===== Data records =====
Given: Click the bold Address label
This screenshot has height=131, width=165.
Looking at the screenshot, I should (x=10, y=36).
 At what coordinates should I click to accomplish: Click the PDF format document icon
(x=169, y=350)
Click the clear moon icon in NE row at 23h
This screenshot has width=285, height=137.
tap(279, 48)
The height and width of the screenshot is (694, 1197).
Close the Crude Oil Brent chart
=====
===== Data records =====
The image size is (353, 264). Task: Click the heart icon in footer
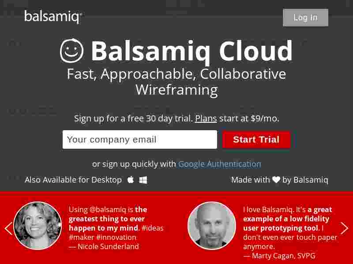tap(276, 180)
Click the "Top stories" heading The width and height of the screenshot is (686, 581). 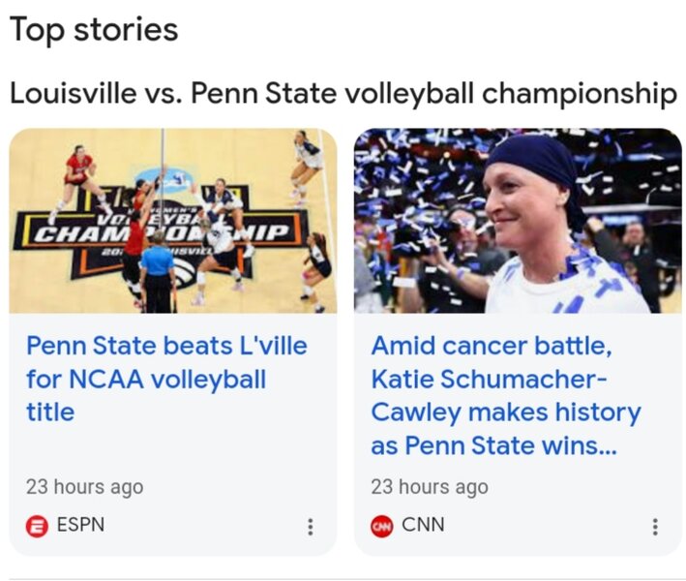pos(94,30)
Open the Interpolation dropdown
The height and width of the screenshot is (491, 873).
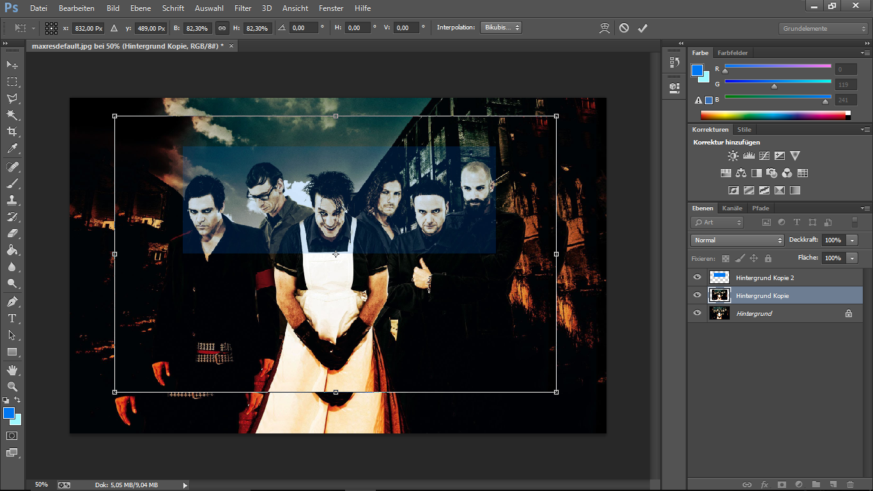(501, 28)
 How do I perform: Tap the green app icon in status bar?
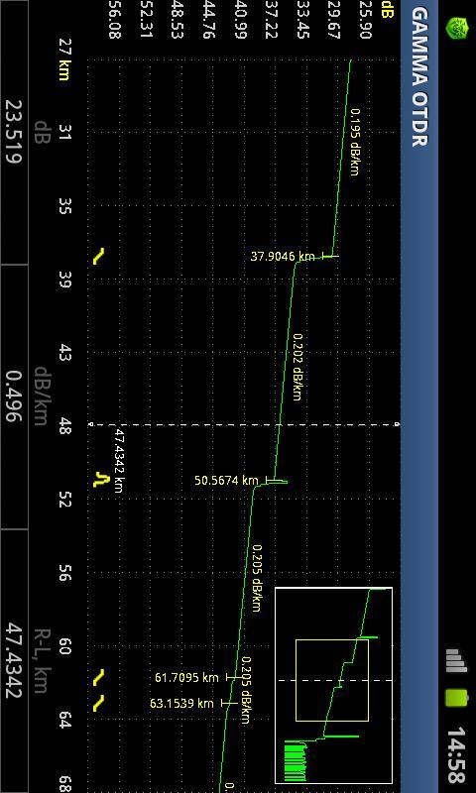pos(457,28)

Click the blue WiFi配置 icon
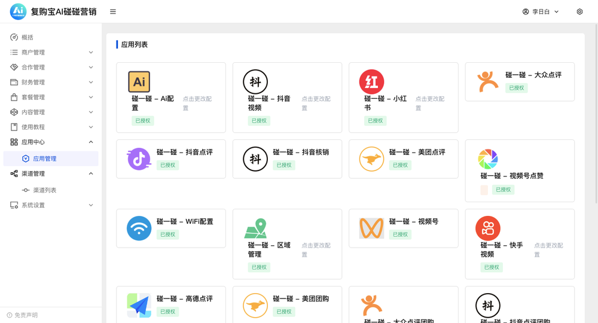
=====
:: Task directions ::
Set down, exactly as they appear above, all lines from the one that has "Given: Click the bold Address label" down to the one that has "Close the Crude Oil Brent chart", including those two and no others.

:: Output of the task ::
Given: Click the bold Address label
This screenshot has height=131, width=165.
Looking at the screenshot, I should (x=10, y=36).
 At what coordinates should I click to accomplish: Click the PDF format document icon
(x=169, y=350)
Click the clear moon icon in NE row at 23h
This screenshot has width=285, height=137.
tap(279, 48)
The height and width of the screenshot is (694, 1197).
Close the Crude Oil Brent chart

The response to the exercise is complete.